On January 24, 2020, as a result of CW-Holdings' exercise of a call option, CW-Holdings purchased the remaining 49% ownership interest in Aerex for $8,500,000 in cash. After giving effect to this purchase, CW-Holdings owns 100% of the outstanding capital stock of Aerex. On August 11, 2020, CW-Holdings purchased an additional 10% of the ownership of PERC for $900,000, increasing its ownership of this subsidiary to 61%.

Foreign currency

Foreign currency: The Company’s reporting currency is the United States dollar (“US$”). The functional currency of the Company and its subsidiaries (other than NSC, AdR and CW-Cooperatief) is the currency for each respective country. The functional currency for NSC, AdR and CW-Cooperatief is the US$. NSC and AdR conduct business in US$ and Mexican pesos and CW-Cooperatief conducts business in US$ and euros. The exchange rates for the Cayman Islands dollar and the Bahamian dollar are fixed to the US$. The exchange rates for conversion of Mexican pesos and euros into US$ vary based upon market conditions. Net foreign currency gains arising from transactions and re-measurements were $32,594 and $68,818 for the years ended December 31, 2021 and 2020, respectively, and are included in “Other income (expense) - Other” in the accompanying consolidated statements of income.

Cash and cash equivalents

Cash and cash equivalents: Cash and cash equivalents consist of demand deposits at banks and highly liquid deposits at banks with an original maturity of three months or less. Cash and cash equivalents as of December 31, 2021 and 2020

include $7.4 million and $8.5 million, respectively, of certificates of deposits with an original maturity of three months or less.

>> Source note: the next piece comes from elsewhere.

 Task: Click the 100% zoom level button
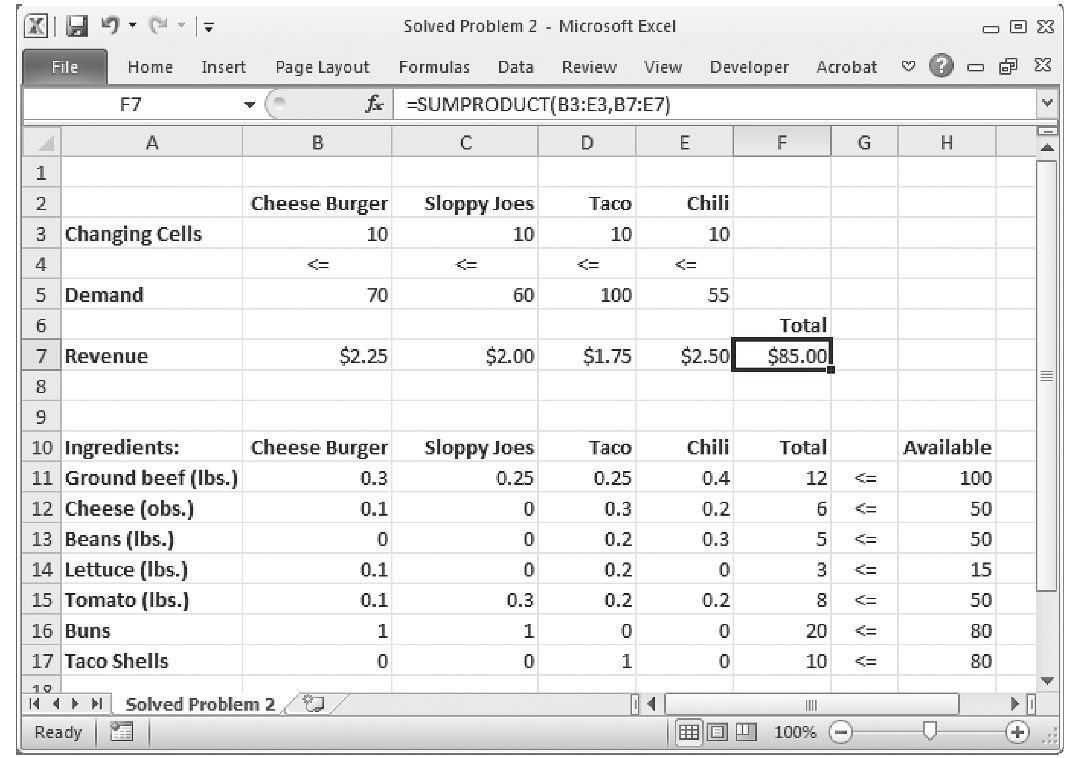click(x=796, y=732)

As of December 31, 2021, the Company had deposits in U.S. banks in excess of federally insured limits of approximately $7.8 million. As of December 31, 2021, the Company held cash in foreign bank accounts of approximately $33.1 million, which includes a $2.5 million certificate of deposit with an original maturity of six months.

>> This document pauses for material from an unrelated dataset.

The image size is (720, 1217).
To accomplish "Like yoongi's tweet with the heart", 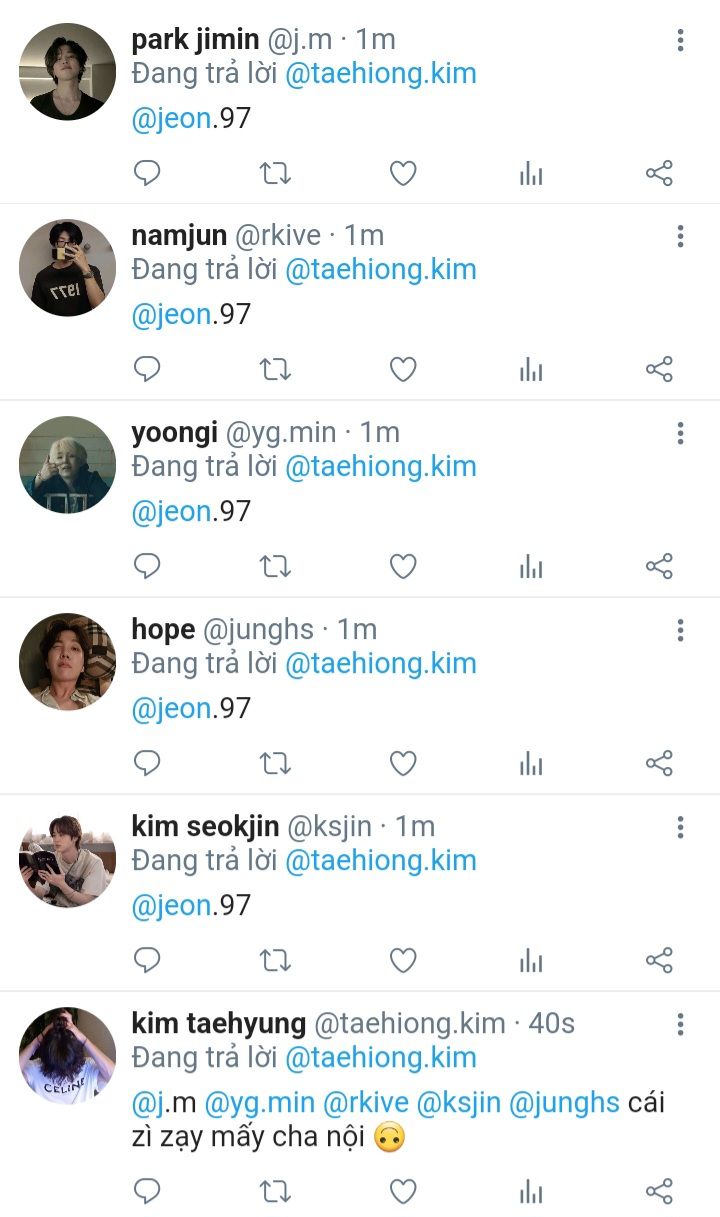I will [x=403, y=567].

Certain transfers from the Company’s Bahamas bank accounts to Company bank accounts in other countries require the approval of the Central Bank of The Bahamas. As of December 31, 2021, the equivalent United States dollar cash balances for deposits held in The Bahamas were approximately $6.4 million.

Accounts receivable and allowance for doubtful accounts

Accounts receivable and allowance for doubtful accounts: Accounts receivable are recorded at invoiced amounts based on meter readings, contractual amounts, fixed fees plus reimbursables or time and materials per contractual agreements. Trade accounts receivable also represent our unconditional right, subject only to the passage of time, to receive consideration arising from our performance under contracts with customers. Trade accounts receivable include amounts billed and billable on construction contracts, service and maintenance contracts and contracts for the sale of goods. Billed contract receivables have been invoiced to customers based on contracted amounts. The allowance for doubtful accounts is the Company’s best estimate of the amount of probable credit losses in the Company’s existing accounts receivable balance. The Company determines the allowance for doubtful accounts based on historical write-off experience and monthly review of delinquent accounts. Past due balances are reviewed individually for collectability and disconnection. Account balances are charged off against the allowance for doubtful accounts after all means of collection have been exhausted and the potential for recovery is considered by management to be remote.

Inventory

Inventory: Inventory primarily includes consumables stock and spare parts stock that are valued at cost, less an allowance for obsolescence, with cost determined on the first-in, first-out basis. Inventory also includes potable water held in the Company’s reservoirs. The carrying amount of the water inventory is the lower of the average cost of producing water during the year or its net realizable value.

Contract assets and liabilities

Contract assets and liabilities: Billing practices for the Company’s contracts are governed by the contract terms of each project based upon costs incurred, achievement of milestones or predetermined schedules. Billings do not necessarily correlate with revenue recognized over time using the direct inputs method of accounting. The Company records contract assets and contract liabilities to account for these differences in timing.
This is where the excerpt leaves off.